[mrtg] MRTG "flat-line" after a while of service outage

Fri Apr 13 01:28:55 CEST 2007

On 13/04/07, Eric Brander <mailinglists at rednarb.com> wrote:
First - thanks for taking the time to answer my questions.

On 4/12/07, Amos Shapira <amos.shapira at gmail.com> wrote:
> >
> > Hello,
> >
> > I've setup MRTG to graph the throuput of some internal software using an
> > external program and it worked well for a few weeks.
> >
> > Yesterday we took down all the monitored services for a major database
> > overhaul and since then MRTG records the service's throughput as zero even
> > though the external program continue to show increasing counters of work
> > done.
>
>
> Unknownaszero handles this.
>

It's not set in my configuration.

For instance running the external program outputs:
> >
> > 5990344
> > 5990344
> > 0
> >
> > And a few seconds later it will show:
> >
> > 5990414
> > 5990414
> > 0
>
>
Here are new samples, taken exactly 10 seconds apart:

6588843
6588843
0

6588904
6588904
0

The difference is 61, which suggest to me 6.1 per second.

Nothing has changed in the program or the MRTG configuration during that
> > time.
>
>
>
>
> Here is the relevant part from that counter's config file:
> >
> > Target[total]: `total-ti-counter /mnt/monitored/*/total.txt`
> > MaxBytes[total]: 50
> > Directory[total]: total
> > Title[total]: Total
>
>
> There should me a lot more relevant info in your config file.

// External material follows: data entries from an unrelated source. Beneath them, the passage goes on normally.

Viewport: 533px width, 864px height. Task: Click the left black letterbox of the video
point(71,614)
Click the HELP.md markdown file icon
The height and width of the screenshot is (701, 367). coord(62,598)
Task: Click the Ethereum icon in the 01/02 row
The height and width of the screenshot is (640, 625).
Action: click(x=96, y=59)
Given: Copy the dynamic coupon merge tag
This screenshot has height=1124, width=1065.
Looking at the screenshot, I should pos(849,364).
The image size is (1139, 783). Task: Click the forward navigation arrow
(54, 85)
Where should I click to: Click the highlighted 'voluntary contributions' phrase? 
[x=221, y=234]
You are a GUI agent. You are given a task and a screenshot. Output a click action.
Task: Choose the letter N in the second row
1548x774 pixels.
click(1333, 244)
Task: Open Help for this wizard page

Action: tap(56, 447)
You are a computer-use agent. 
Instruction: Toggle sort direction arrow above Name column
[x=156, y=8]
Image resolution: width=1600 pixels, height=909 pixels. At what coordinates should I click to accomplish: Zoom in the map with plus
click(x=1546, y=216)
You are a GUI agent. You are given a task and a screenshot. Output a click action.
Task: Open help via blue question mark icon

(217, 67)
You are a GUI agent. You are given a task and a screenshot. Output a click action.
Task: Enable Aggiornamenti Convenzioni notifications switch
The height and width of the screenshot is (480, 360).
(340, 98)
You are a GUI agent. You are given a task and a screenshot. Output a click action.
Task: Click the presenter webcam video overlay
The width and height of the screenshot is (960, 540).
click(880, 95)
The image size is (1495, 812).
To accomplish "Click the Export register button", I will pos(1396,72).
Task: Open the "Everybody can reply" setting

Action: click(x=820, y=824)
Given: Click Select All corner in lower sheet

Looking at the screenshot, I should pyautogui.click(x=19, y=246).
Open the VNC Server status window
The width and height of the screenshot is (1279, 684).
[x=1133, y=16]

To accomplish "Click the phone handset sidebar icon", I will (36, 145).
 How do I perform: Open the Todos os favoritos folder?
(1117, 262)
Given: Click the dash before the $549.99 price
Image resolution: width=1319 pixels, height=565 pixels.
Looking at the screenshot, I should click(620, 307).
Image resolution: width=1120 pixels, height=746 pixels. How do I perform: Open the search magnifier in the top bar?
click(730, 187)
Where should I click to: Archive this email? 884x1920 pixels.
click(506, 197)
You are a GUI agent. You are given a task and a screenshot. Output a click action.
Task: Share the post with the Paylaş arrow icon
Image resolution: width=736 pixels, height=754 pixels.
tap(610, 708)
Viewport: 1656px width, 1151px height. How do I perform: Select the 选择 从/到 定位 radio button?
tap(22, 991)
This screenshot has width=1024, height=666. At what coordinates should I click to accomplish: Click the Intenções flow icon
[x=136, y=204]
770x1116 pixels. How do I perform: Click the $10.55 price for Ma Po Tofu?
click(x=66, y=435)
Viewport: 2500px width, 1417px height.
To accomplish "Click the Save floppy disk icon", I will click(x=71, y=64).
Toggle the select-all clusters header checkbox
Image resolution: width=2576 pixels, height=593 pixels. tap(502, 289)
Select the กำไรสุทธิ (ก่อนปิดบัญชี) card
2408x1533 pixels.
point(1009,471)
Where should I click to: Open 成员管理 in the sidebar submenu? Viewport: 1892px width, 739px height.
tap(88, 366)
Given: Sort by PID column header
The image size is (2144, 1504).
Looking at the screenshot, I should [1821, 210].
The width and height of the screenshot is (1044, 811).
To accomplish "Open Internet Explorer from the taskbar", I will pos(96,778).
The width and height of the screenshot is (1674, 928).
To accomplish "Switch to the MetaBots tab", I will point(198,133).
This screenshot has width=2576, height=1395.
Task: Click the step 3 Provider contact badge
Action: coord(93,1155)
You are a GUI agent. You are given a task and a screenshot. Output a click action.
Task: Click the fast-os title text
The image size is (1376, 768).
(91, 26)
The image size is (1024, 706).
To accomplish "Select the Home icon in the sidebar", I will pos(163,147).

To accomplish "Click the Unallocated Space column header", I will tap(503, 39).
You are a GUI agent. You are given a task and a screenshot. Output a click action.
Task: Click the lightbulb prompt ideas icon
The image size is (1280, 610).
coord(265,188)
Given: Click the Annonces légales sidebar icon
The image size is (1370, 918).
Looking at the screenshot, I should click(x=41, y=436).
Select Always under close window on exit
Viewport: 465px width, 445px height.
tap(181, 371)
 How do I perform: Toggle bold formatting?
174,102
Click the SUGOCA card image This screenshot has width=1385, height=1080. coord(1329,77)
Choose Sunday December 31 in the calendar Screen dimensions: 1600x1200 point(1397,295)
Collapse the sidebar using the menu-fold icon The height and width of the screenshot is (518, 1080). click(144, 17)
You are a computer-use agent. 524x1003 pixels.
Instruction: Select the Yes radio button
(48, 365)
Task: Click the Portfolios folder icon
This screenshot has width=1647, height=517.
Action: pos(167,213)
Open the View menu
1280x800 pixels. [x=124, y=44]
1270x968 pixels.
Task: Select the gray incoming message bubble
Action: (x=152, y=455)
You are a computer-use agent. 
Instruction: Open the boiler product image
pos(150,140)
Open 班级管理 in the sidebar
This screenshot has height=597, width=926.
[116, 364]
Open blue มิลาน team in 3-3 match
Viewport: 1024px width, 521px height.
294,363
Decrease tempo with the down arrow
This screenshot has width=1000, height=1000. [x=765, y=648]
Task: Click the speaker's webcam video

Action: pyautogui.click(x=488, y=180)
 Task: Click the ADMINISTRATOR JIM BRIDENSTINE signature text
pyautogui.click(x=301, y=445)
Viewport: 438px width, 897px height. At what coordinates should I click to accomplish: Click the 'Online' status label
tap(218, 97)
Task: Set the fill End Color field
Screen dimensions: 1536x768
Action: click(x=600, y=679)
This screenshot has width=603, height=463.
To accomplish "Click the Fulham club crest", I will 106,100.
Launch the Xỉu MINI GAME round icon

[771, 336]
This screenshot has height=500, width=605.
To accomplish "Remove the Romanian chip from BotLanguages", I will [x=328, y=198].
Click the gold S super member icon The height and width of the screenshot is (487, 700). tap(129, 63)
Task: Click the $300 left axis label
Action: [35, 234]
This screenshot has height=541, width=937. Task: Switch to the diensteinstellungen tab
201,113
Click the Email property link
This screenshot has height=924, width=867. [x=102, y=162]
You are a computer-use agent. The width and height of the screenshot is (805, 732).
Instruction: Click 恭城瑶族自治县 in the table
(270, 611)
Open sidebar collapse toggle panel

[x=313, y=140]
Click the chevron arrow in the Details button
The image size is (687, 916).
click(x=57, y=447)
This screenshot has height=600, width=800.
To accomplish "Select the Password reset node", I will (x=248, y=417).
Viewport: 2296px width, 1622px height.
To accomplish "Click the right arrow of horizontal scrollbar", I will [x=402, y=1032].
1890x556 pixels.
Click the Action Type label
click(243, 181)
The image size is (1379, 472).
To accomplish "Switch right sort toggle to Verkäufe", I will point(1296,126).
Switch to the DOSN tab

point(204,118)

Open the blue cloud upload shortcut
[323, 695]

This doesn't
> show the whole picture.
>
>

MaxBytes is way more than the expected throughput (the throughput based on
> > the numbers above are 7.8 per second) but even setting it to 1000
> > instead of 50 doesn't help change the situation.
> >
> > What could be wrong?
> >
> >
> What does your .log file look like? Does MRTG error when it runs against
> this config and if so what is the error? What polling interval are you
> running? Any options such as perminute, perhour, etc. Bits or Bytes?

Here is the top of the log file:

1176419402 6585458 6585458
1176419402 0 0 0 0

Then these are zero's all the way back to just before the monitored services
were taken down, where it gives normal looking numbers.
I executed MRTG manually many times, also with --debug. No errors are given.
The polling interval is set to 5 minutes through cron job.
No other options are set. What you see there is all there is (the only field
I dropped from the e-mail was the "PageTop" setting).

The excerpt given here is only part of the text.